Thomas G. Connor, son of another Charles Connor, who was born at Philadelphia in 1786, is buried in Mount Vernon Cemetery, Philadelphia. His wife’s name was Martha Fitzgerald.

Morgan Connor, or O’Connor, was one of the early settlers in Pennsylvania. In the Pennsylvania Archives, Vol. X, he is referred to as “among the first to enter the service of his country as lieutenant in Captain George Nagle’s company, in Colonel Thompson’s regiment.” After the campaign of 1775–’76 he was ordered south as a brigade major for Gen. John Armstrong. He served with credit down to the winter of 1779, and on his return in that year he became lieutenant-colonel of Hartley’s regiment and subsequently colonel of the Eleventh Regiment. He was lost at sea in 1780, on a voyage to the West Indies. According to Volume I, No. 47, Register of Wills Office, Philadelphia, letters of administration on O’Connor’s estate were granted to Dennis McCarthy, on September 8, 1780, when McCarthy, Bryan O’Hara and Patrick Byrne gave a bond in the sum of £3,000.

In a pamphlet issued by Benjamin Franklin in 1744, entitled, Plain Talk, or Serious Considerations on the Present State of the City of Philadelphia and Province of Pennsylvania, appears a letter written in that year by Governor Morris of New Jersey, to Governor Clinton of New York, in which he said: “There are here a Popish chapel and numbers of Irish and Germans that are Papists, and I am told that should the French land 1,500 or 2,000 men, they would in that province soon get ten or twelve thousands together, which would in that case be not a little dangerous to these and neighboring colonies.”

Edward McGuire, who belonged to the staff of General McGuire in Austria, came to Philadelphia in 1751, with wines, in which he had invested his patrimony. He was the son of Constantine McGuire and Julia MacEllengot of the County of Kerry. He established himself in business in Philadelphia, but subsequently went to Alexandria, Va., thence to Winchester in 1753, where he built a hotel and gave the ground for and built the Catholic Church at Winchester in 1790. He died in 1806. His descendants were lawyers, doctors and ministers, some of whom married into the best old Virginia families.

Acrelius, in his History of New Sweden (as Pennsylvania was sometimes called prior to the English settlement), writing of 1758, said: “Forty years back our people scarcely knew what a school was.

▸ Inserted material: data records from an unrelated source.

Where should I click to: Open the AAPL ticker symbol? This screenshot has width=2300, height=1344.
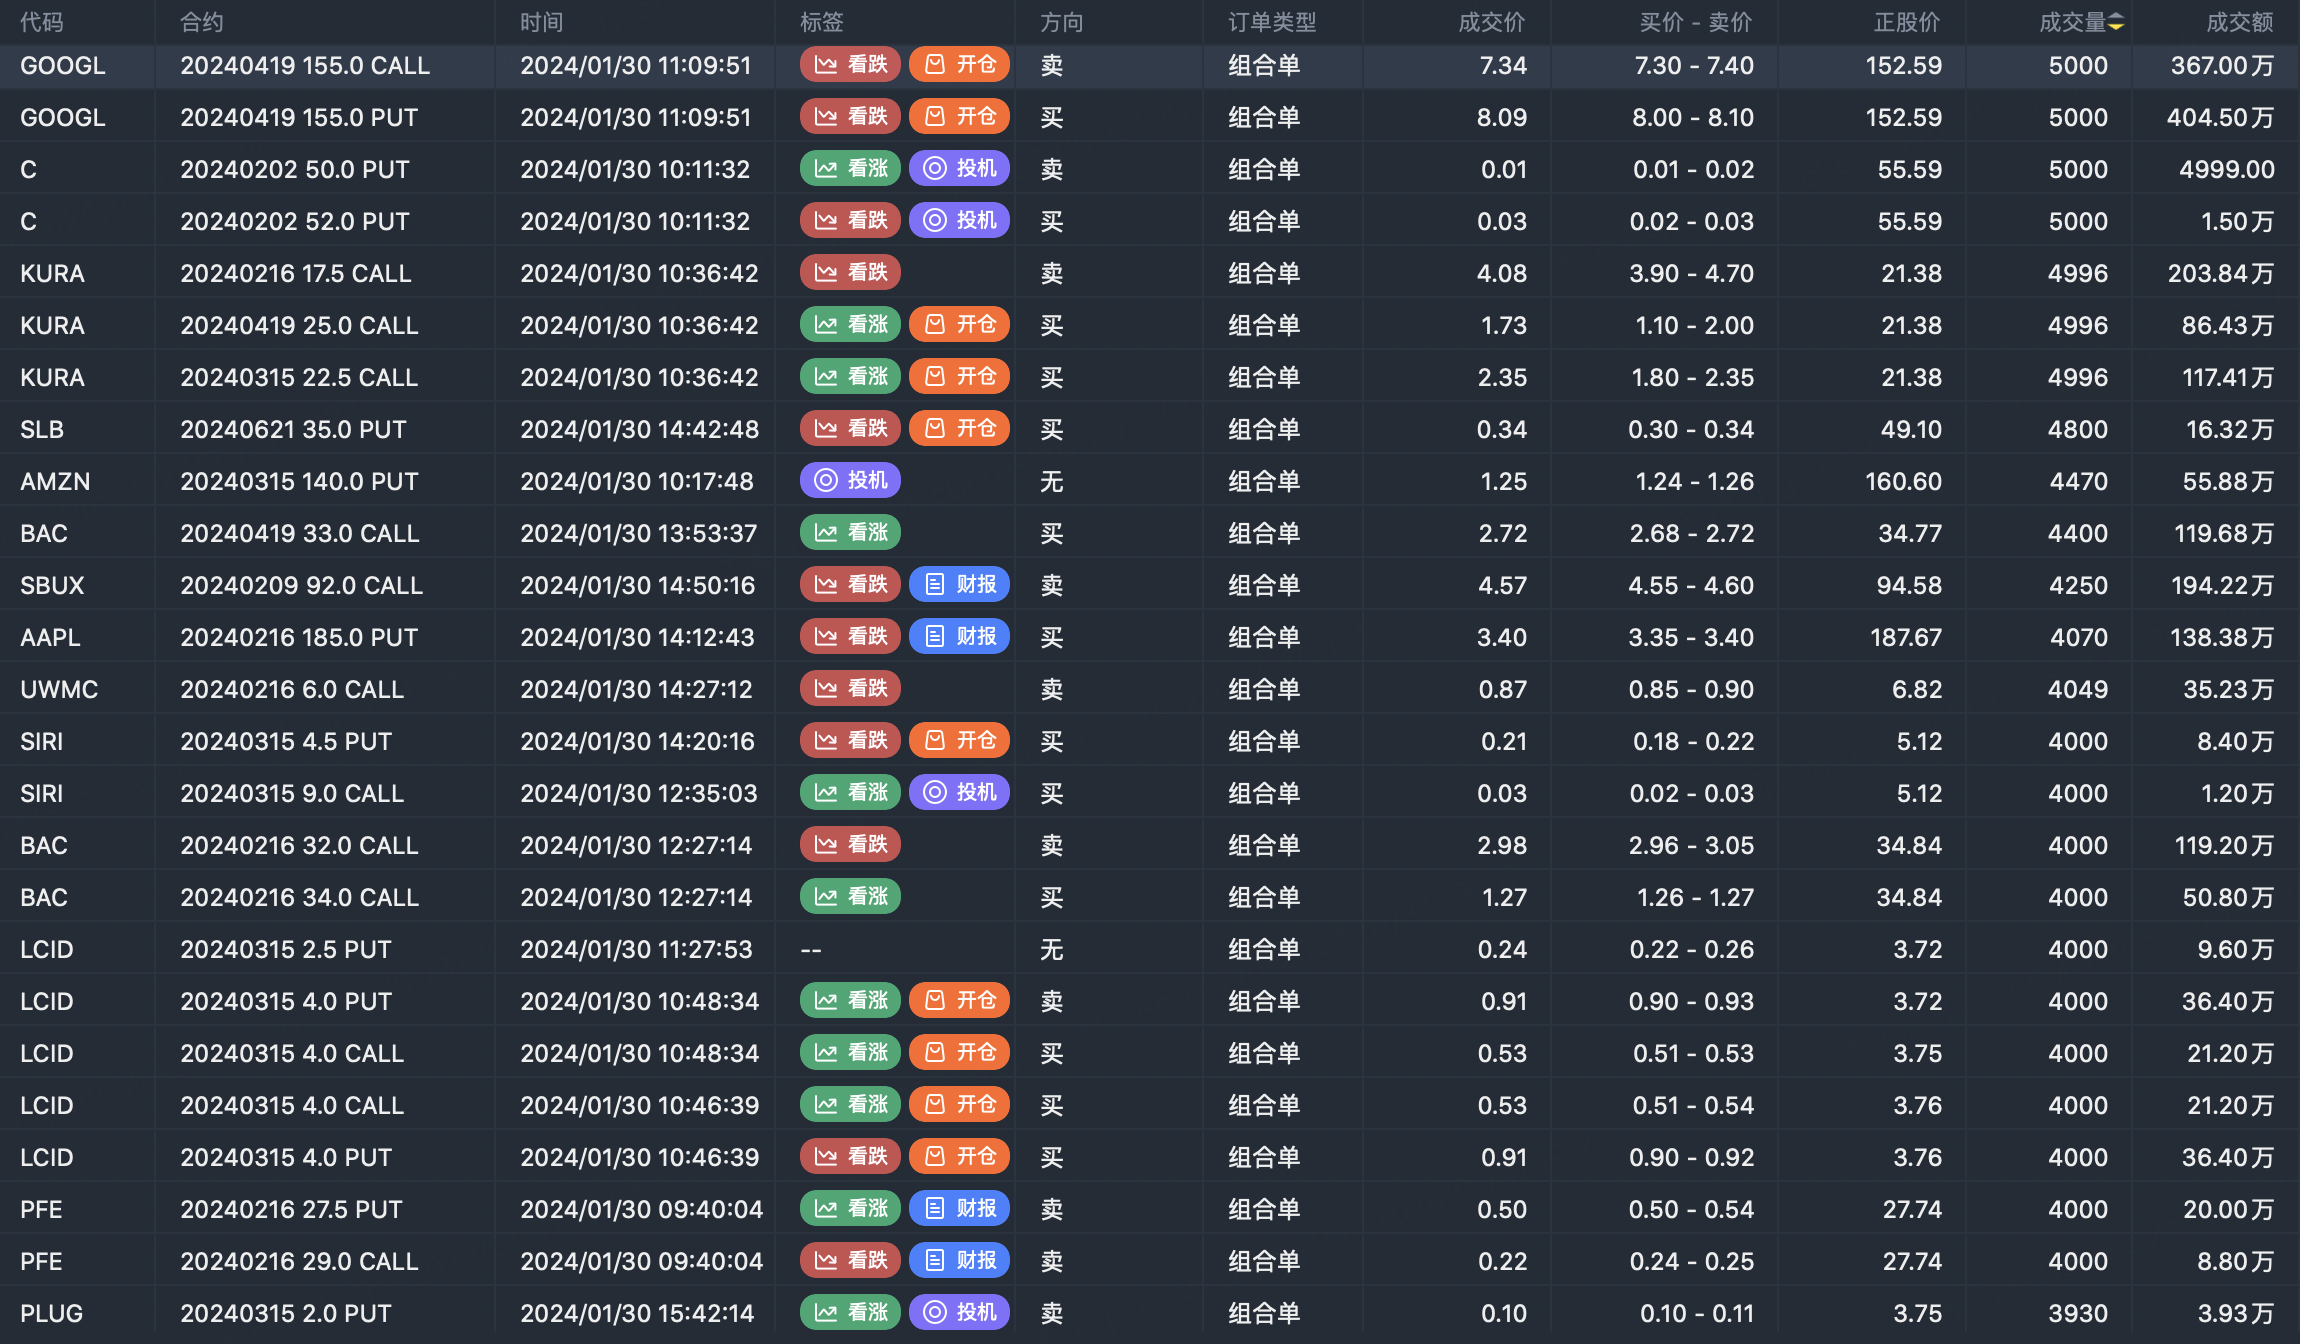tap(50, 637)
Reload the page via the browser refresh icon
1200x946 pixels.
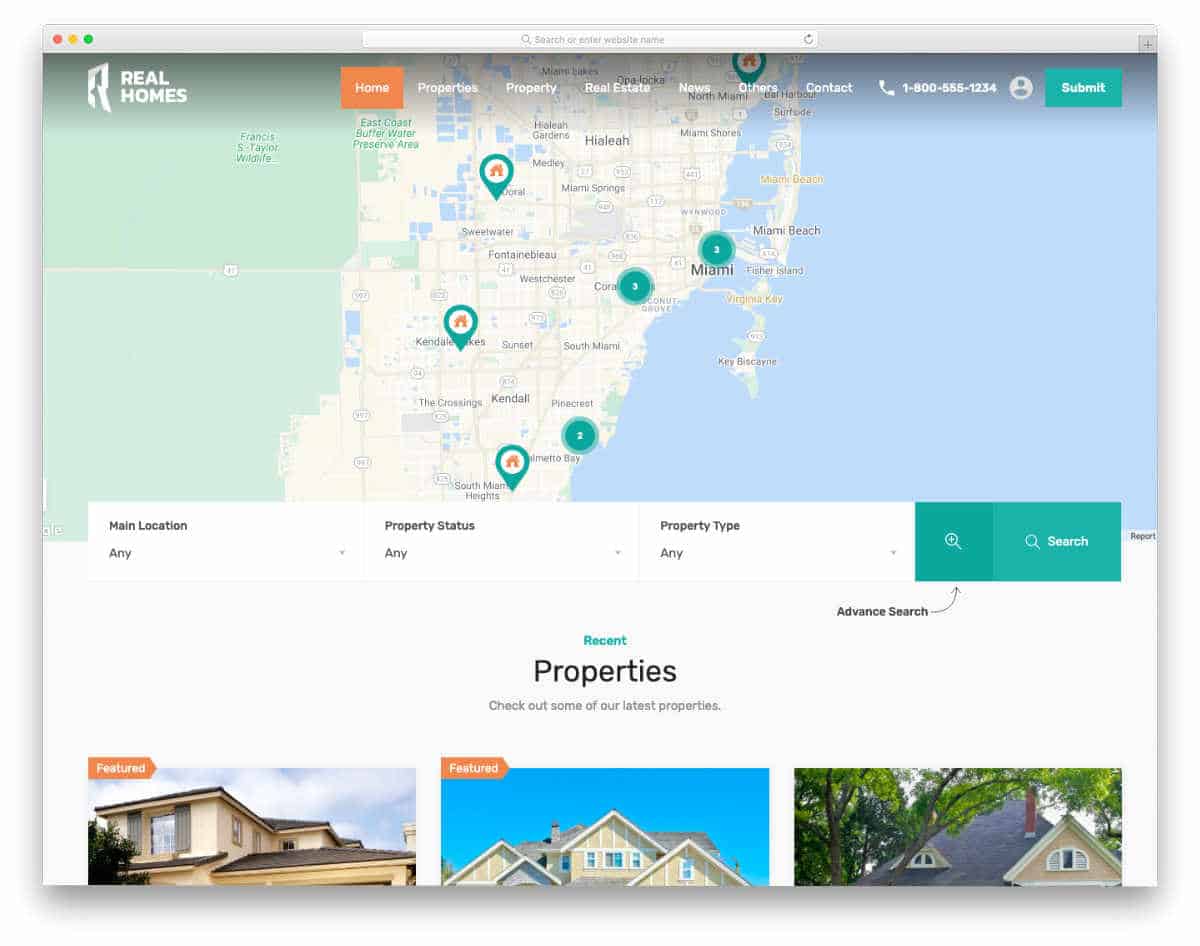coord(808,39)
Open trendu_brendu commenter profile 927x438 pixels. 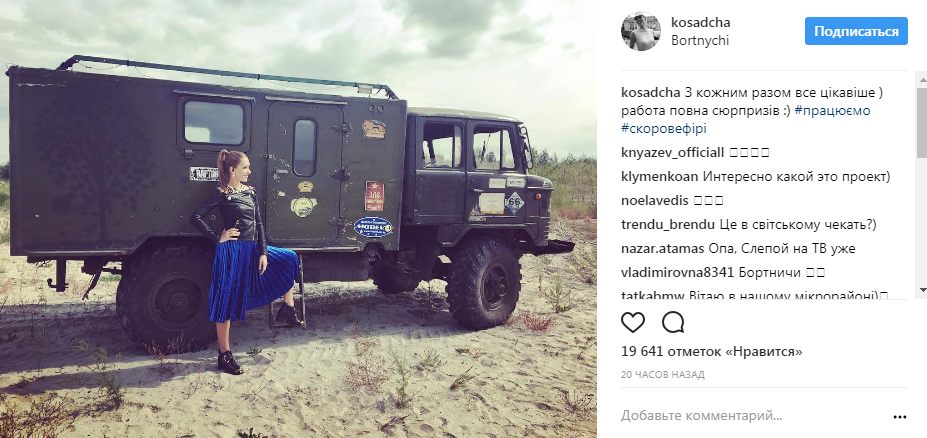(x=668, y=225)
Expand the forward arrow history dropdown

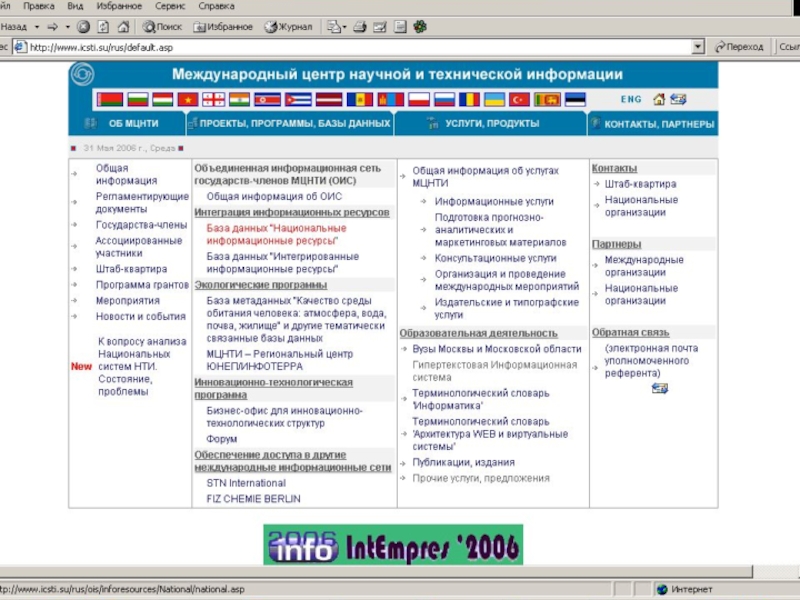(x=67, y=27)
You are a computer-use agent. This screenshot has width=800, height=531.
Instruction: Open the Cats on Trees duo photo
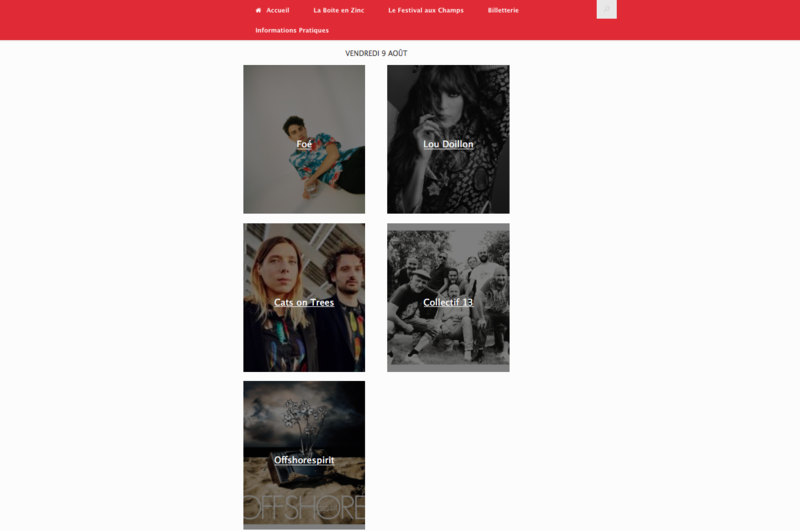pos(304,297)
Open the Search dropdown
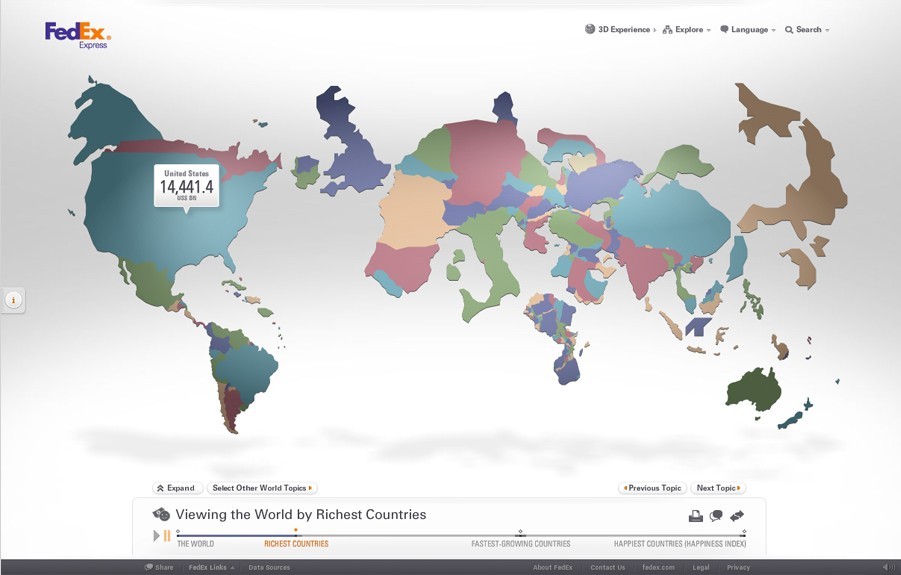 807,30
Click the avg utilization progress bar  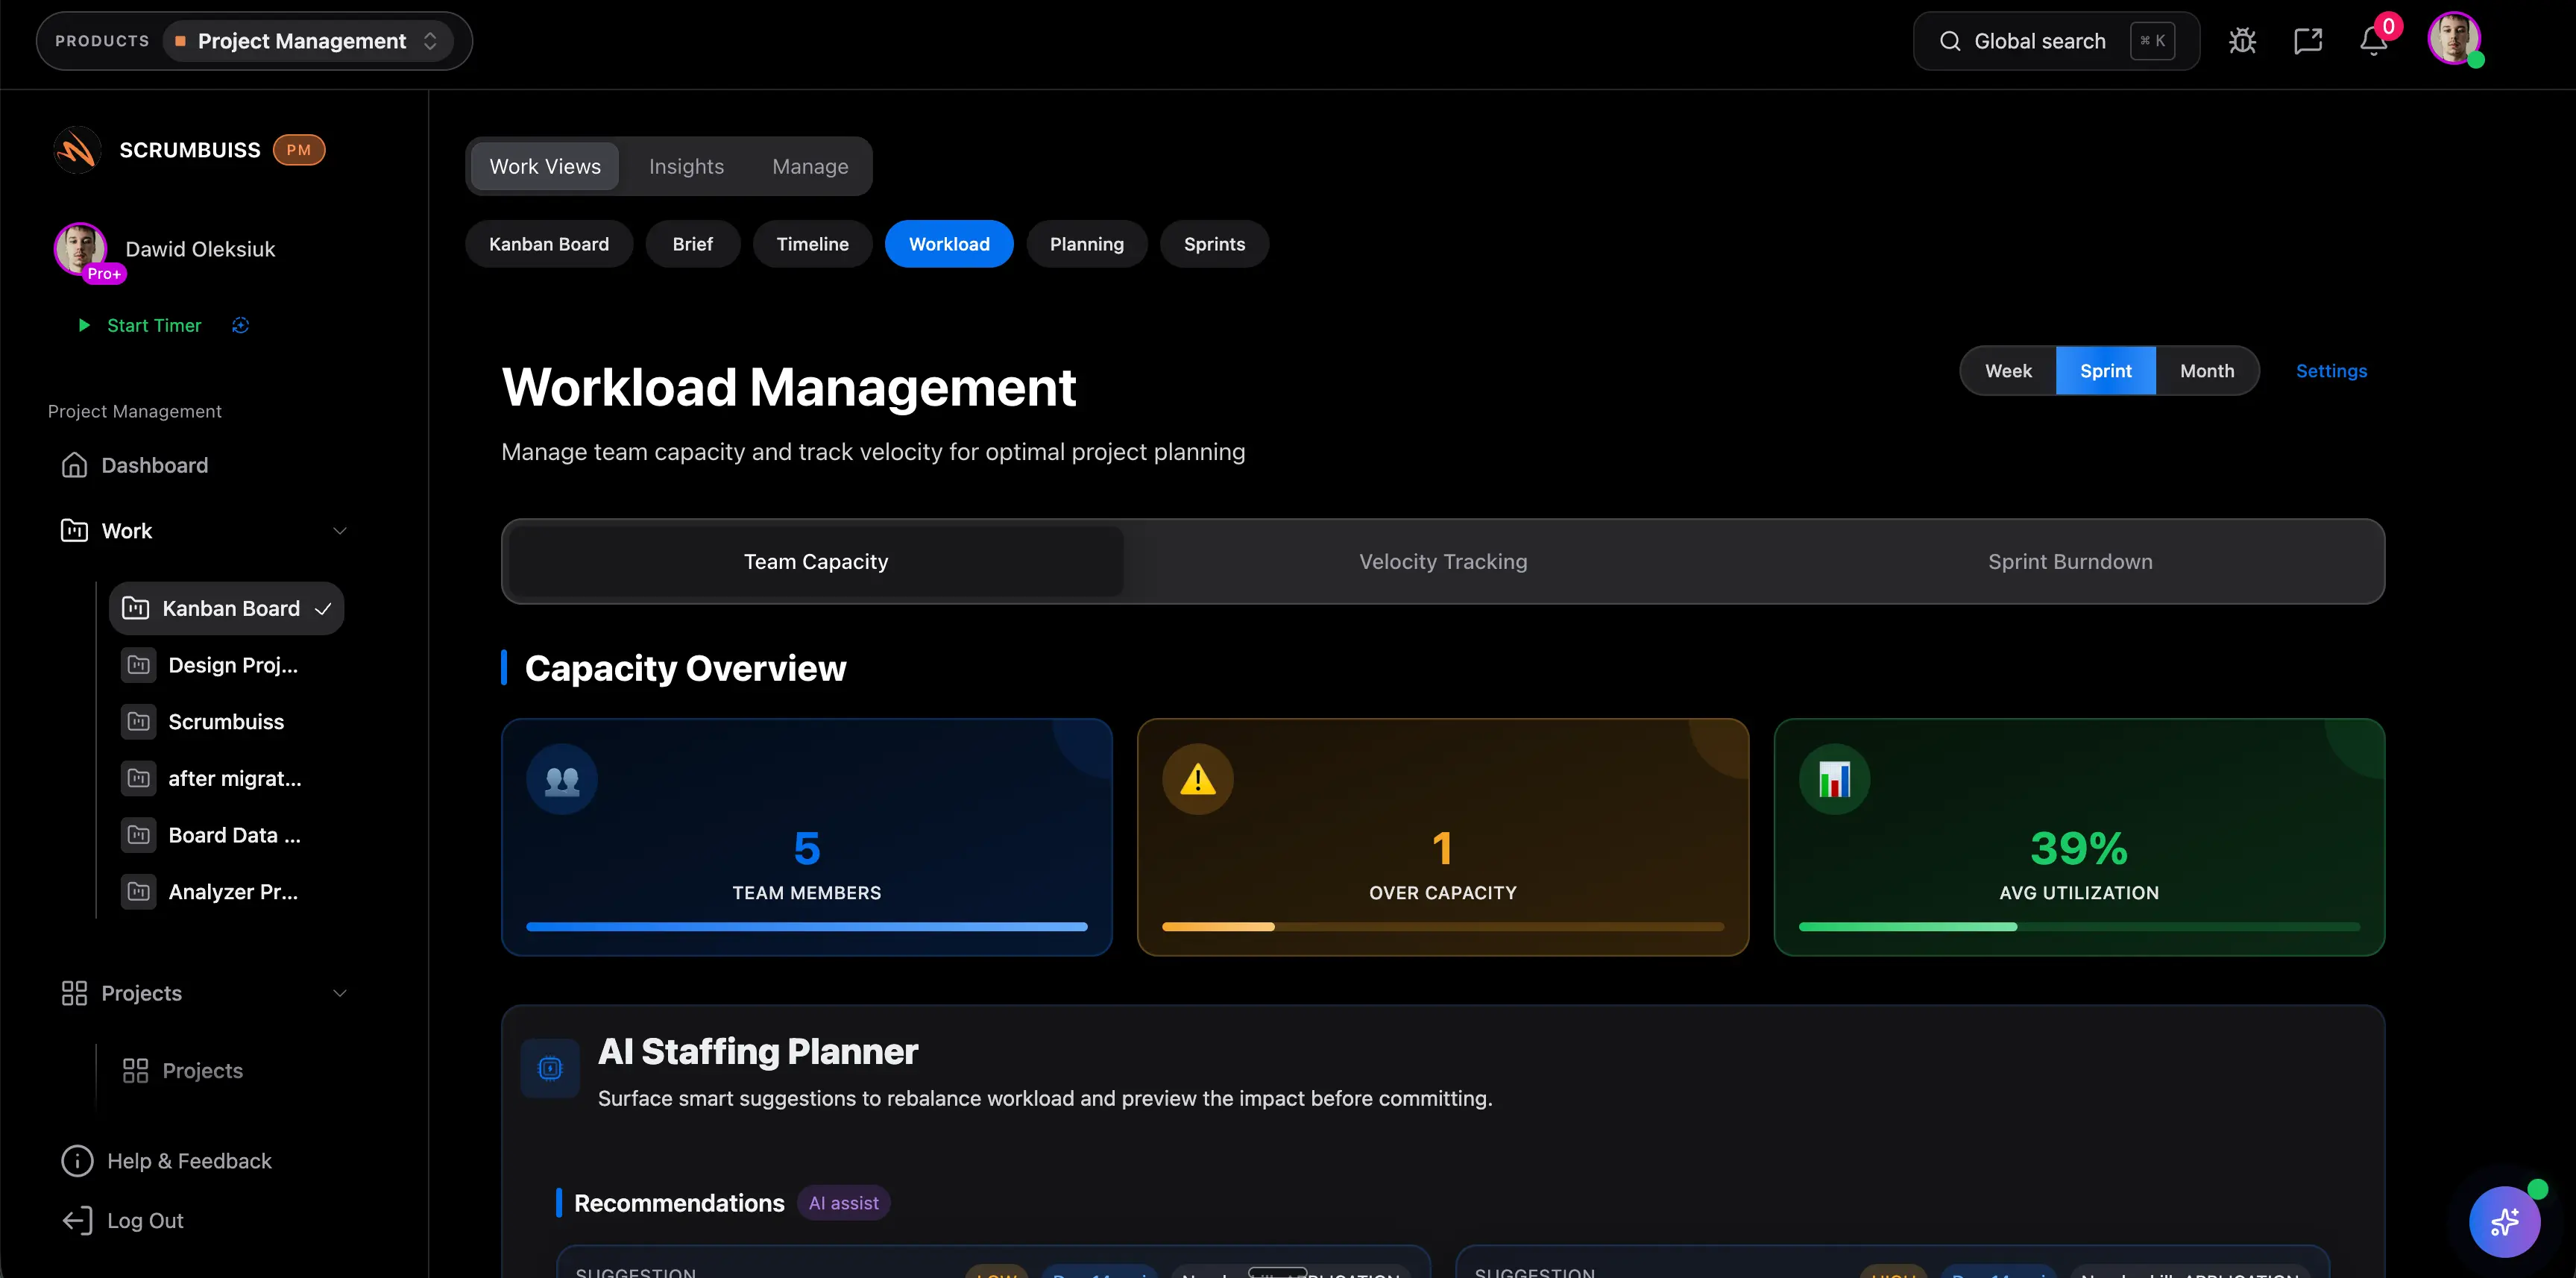pos(2078,927)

In the later times there have come over from Ireland some Presbyterians and some Roman Catholics, who commenced with school keeping, but as soon as they saw better openings they gave that up.”

Among the early Philadelphia schoolmasters, the following advertised in the Mercury: Charles Phipps, “from Dublin,” in 1729, and James Conway, on July 17, 1729. George Brownwell also advertised his school in the same year. The schoolroom later became a dancing academy, and was opened by “Theobald Hacket, dancing master, lately come from England and Ireland.” Alexander Butler advertised his school on November 12, 1741. On June 21, 1790, John Reilly opened a school at Columbia, and in the following year his scholars were taken by Francis Dunlevy, who taught the higher branches. This was continued until 1793, when Reilly gave the entire school to Dunlevy and opened another school at Mill Creek. It is stated in the Magazine of Western History for February, 1888, that this was the first school in the American settlements of the Ohio.

Many of these Irish schoolmasters are mentioned in Wickersham’s History of Education in Pennsylvania.

An Irish schoolmaster taught school at Chester in 1741. Rev. Mr. Backhouse of that borough, wrote the London Society for Propagation of the Gospel, that the Quakers had “set up another schoolmaster, one of their own sort truly, but a native Irish bigoted Papist, in opposition to one Charles Fortesque.” The name of this Irish schoolmaster is not mentioned.

John Conly taught “an advanced school” at Byberry, Philadelphia County, before the Revolutionary War.

John Downey, who was among the first settlers of Harrisburg, according to Wickersham, taught school at Harrisburg for a number of years. He was also a justice of the peace, town clerk and member of the Assembly. In 1796, he presented Governor Mifflin a plan for a state system of education, “in which he discussed the whole subject of education, showing a wonderful sense of its importance in a government like ours and a clear conception of the nature of the system necessary to make it general.”